I was working on a multi label classification problem using multi label k nearest neighbour(mlknn) in mulan.
Your library is fantastic, but not a lot of resources or documentation available, I was trying out different things and got some results, but I'm not sure if I'm right or totally wrong. I have a few questions.
- Say, I want to predict the two variables, predvar1 and predvar2, am
I supposed to give these in the xml file?
- One of the variables I want to predict, say, predvar1 can take three
values - 0, 1 or 2. When I give these in the xml file, I get the
error, "The format of label attribute 'predvar1' is not valid".
However, if I do the same for a variable which can take only two
values 0 or 1, it works fine and gives me some accuracy and other
metrics.

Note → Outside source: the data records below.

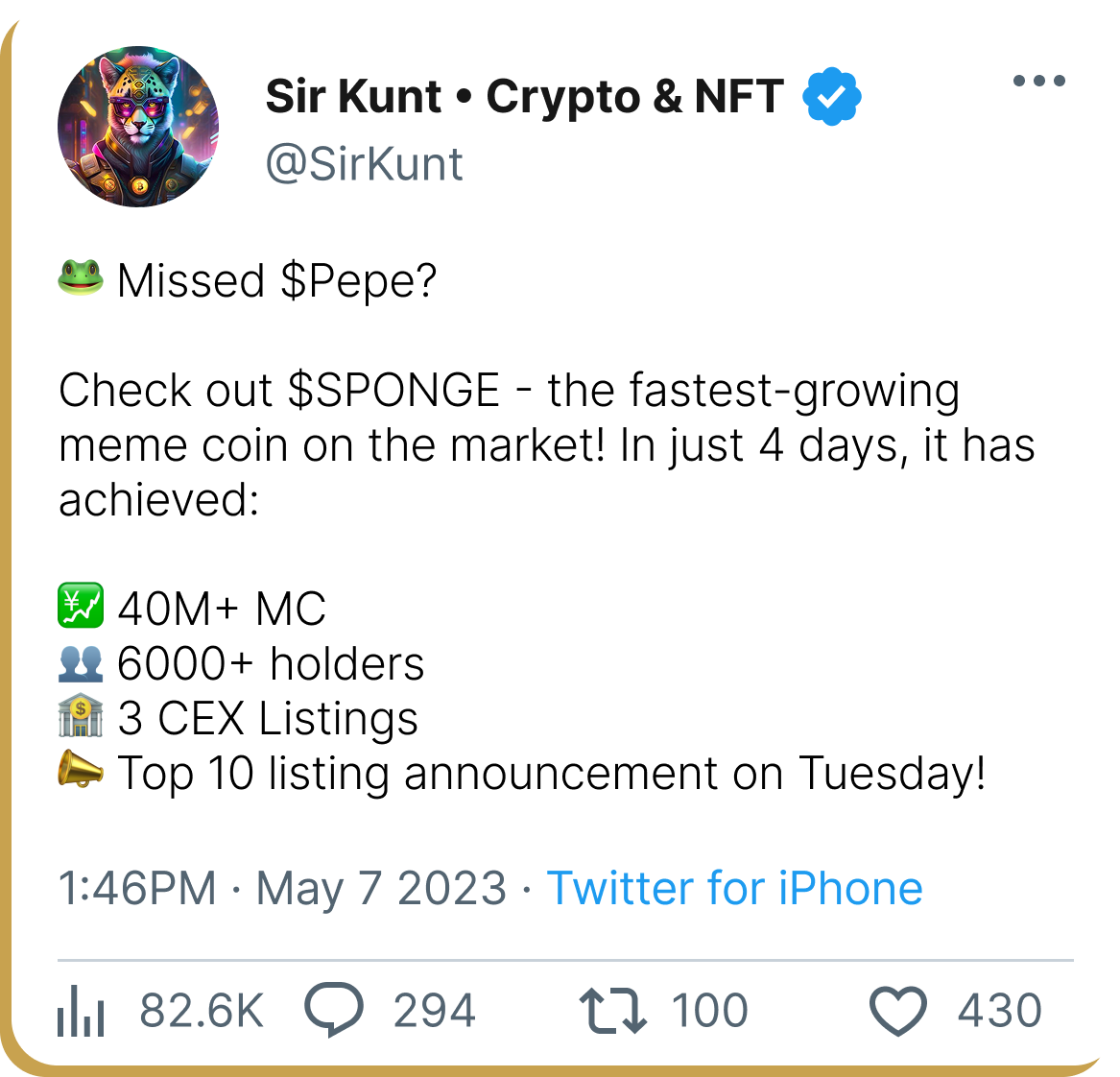The height and width of the screenshot is (1077, 1120).
Task: Click the 82.6K views count
Action: click(x=202, y=1012)
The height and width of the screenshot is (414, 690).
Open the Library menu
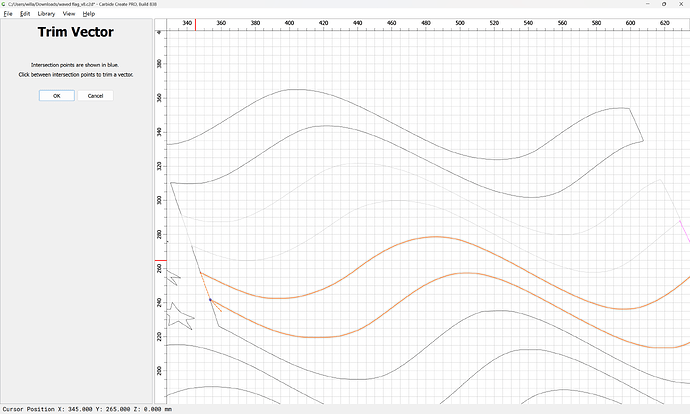(46, 14)
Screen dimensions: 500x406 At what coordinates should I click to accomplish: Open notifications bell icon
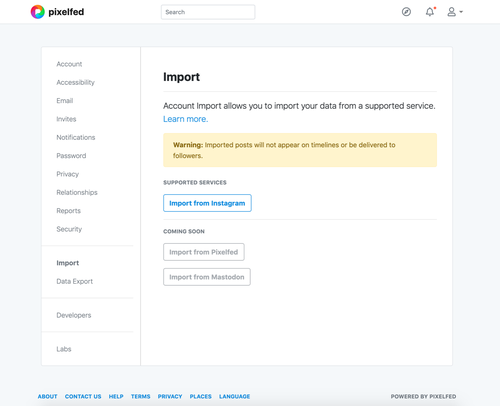430,12
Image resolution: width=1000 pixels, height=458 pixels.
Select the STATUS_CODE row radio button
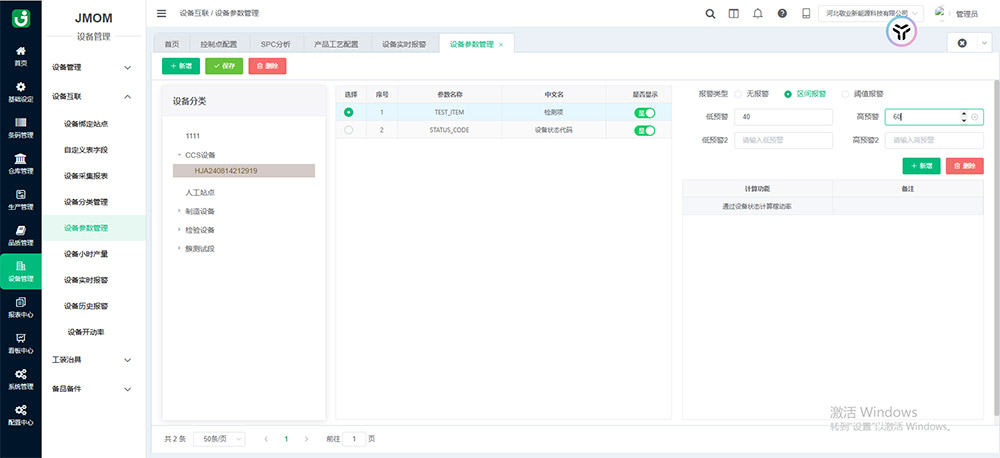click(x=349, y=130)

Why is this?
- Also, for the variables, which I want to predict, should I give a
'?' in the arff file?
4.If I give less than three labels in the xml file, it gives me an error (using mulan 1.3)
This is the code I'm using
import mulan.classifier.lazy.MLkNN;
import mulan.classifier.meta.RAkEL;
import mulan.classifier.transformation.LabelPowerset;
import mulan.data.MultiLabelInstances;
import mulan.evaluation.Evaluator;
import mulan.evaluation.MultipleEvaluation;
import weka.classifiers.trees.J48;
import weka.core.Utils;
public class MulanExp1 {
public static void main(String[] args) throws Exception {
String arffFilename = Utils.getOption("arff", args); // e.g. -arff emotions.arff
String xmlFilename = Utils.getOption("xml", args); // e.g. -xml emotions.xml
MultiLabelInstances dataset = new MultiLabelInstances(arffFilename, xmlFilename);
RAkEL learner1 = new RAkEL(new LabelPowerset(new J48()));
MLkNN learner2 = new MLkNN();
Evaluator eval = new Evaluator();
MultipleEvaluation results;
int numFolds = 10;
results = eval.crossValidate(learner1, dataset, numFolds);
System.out.println(results);
results = eval.crossValidate(learner2, dataset, numFolds);
System.out.println(results);
}
}
Dear Aftab,
I answer your questions inline.
On 16/2/2015 4:33 πμ, Aftab Hassan wrote:
There are two ways you can do this:
a) Just have these two variables as the last two variables of your dataset and call the MultiLabelInstances constructor with the second argument being the number of output variables, e.g. new MultiLabelInstances(arffFilename, 2);
b) Put these in an xml file according to our schema (http://mulan.sourceforge.net/format.html) and call the constructor you are already using.
Mulan addressed primarily multi-label learning tasks, i.e. all target variables should be binary. Recently we are also addressing problems with all target variables being numeric. Having a mixed typed of target variables as well as nominal attributes like {0, 1, 2} is a future goal.
Yes, this is Weka's way of indicating unknown values.
Less than three labels doesn't make sense for RAkEL.
Cheers,
Greg